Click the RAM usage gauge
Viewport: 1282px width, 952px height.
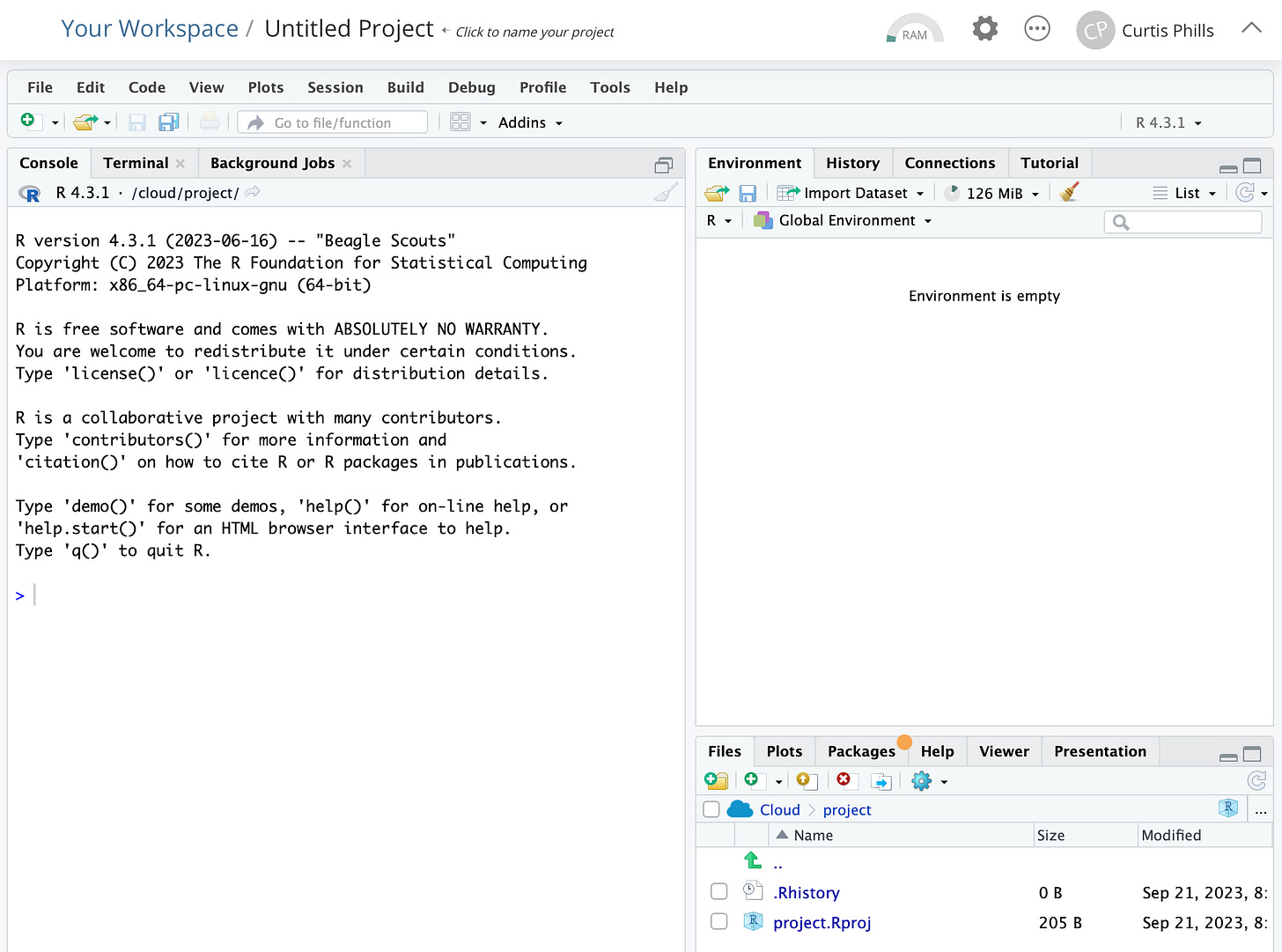pos(915,30)
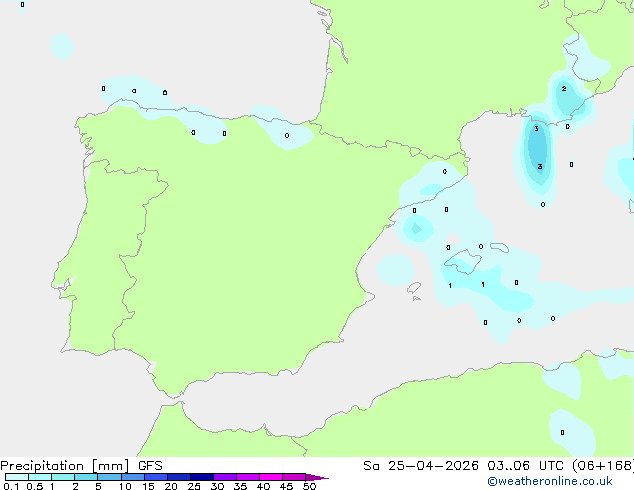Click the lower 3 in the dark blue rain core
Image resolution: width=634 pixels, height=490 pixels.
point(540,167)
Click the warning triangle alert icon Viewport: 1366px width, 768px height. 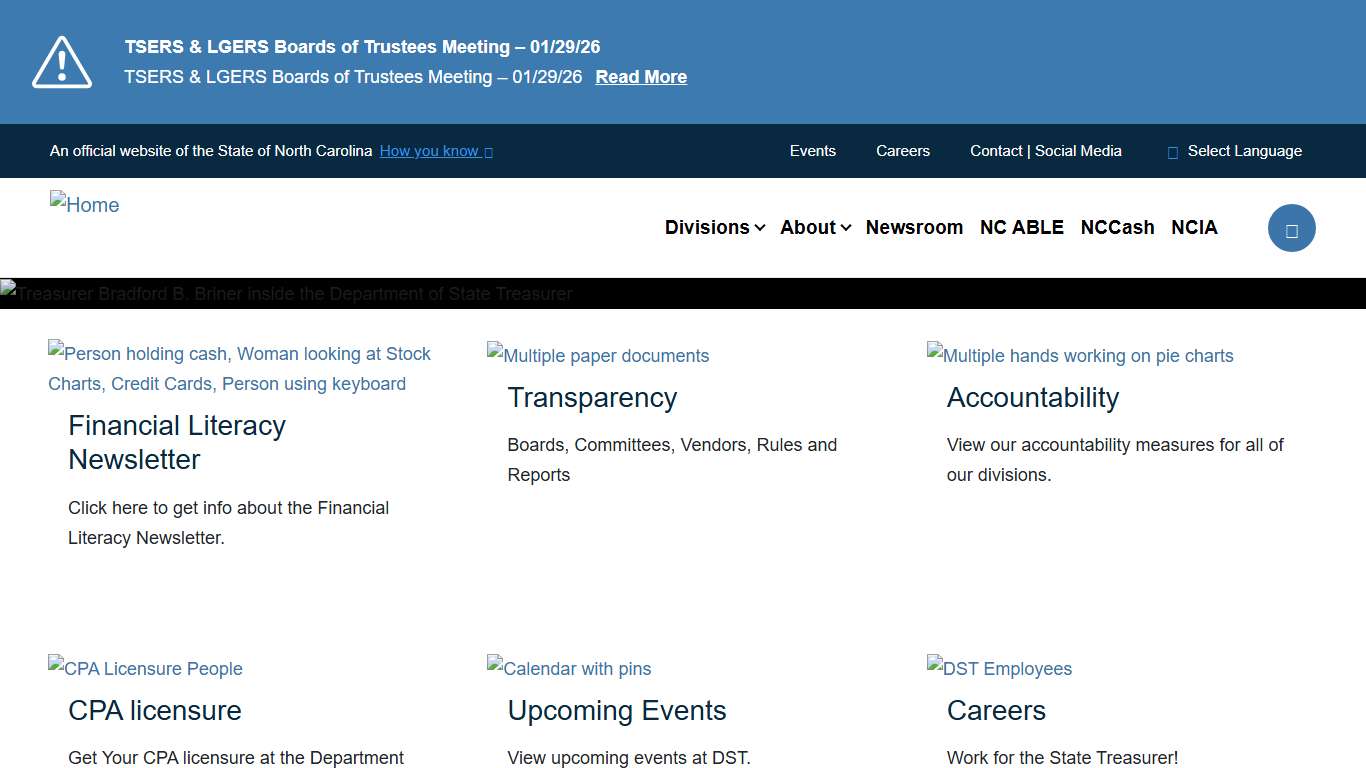pos(61,62)
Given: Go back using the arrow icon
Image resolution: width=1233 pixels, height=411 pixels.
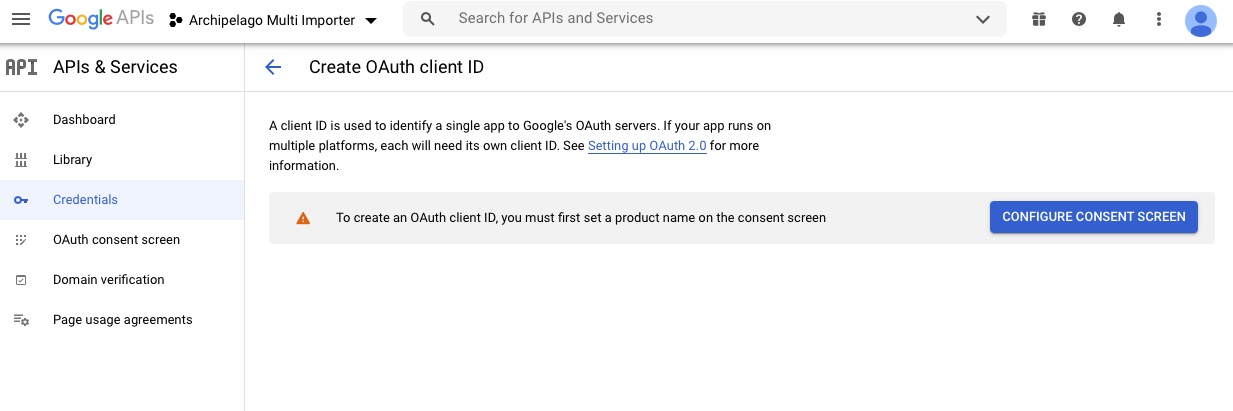Looking at the screenshot, I should pyautogui.click(x=273, y=67).

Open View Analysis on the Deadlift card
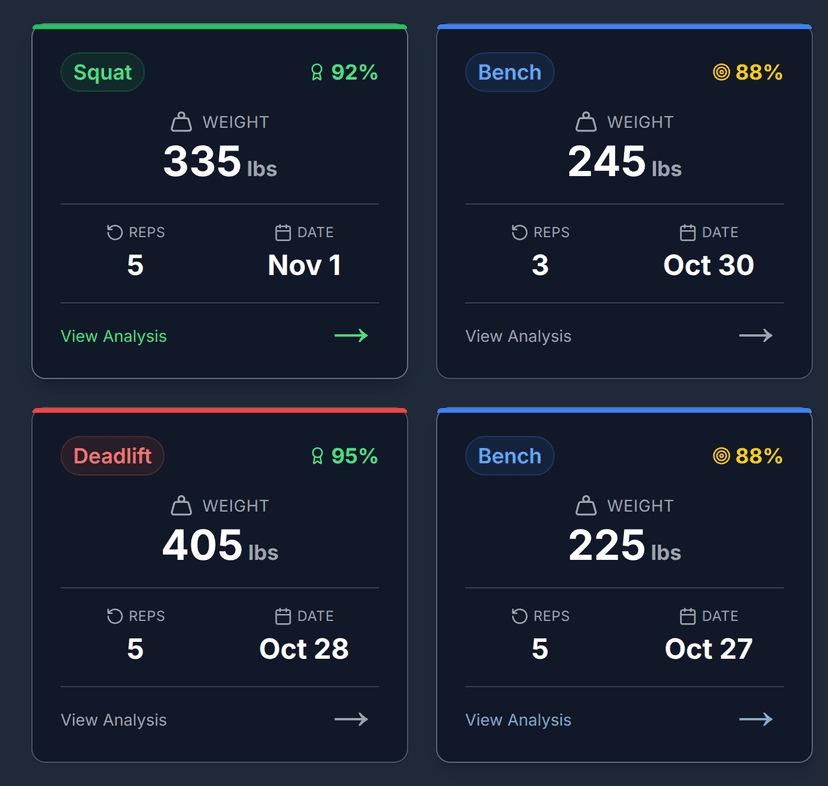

→ Exercise objective:
Starting from the line that has "Given: Go back using the arrow icon" and ending at the last line of the material above, every line should be output exactly; pictures are dropped and nothing else appears.

→ Response area:
Given: Go back using the arrow icon
Image resolution: width=1233 pixels, height=411 pixels.
Looking at the screenshot, I should pyautogui.click(x=273, y=67).

Open View Analysis on the Deadlift card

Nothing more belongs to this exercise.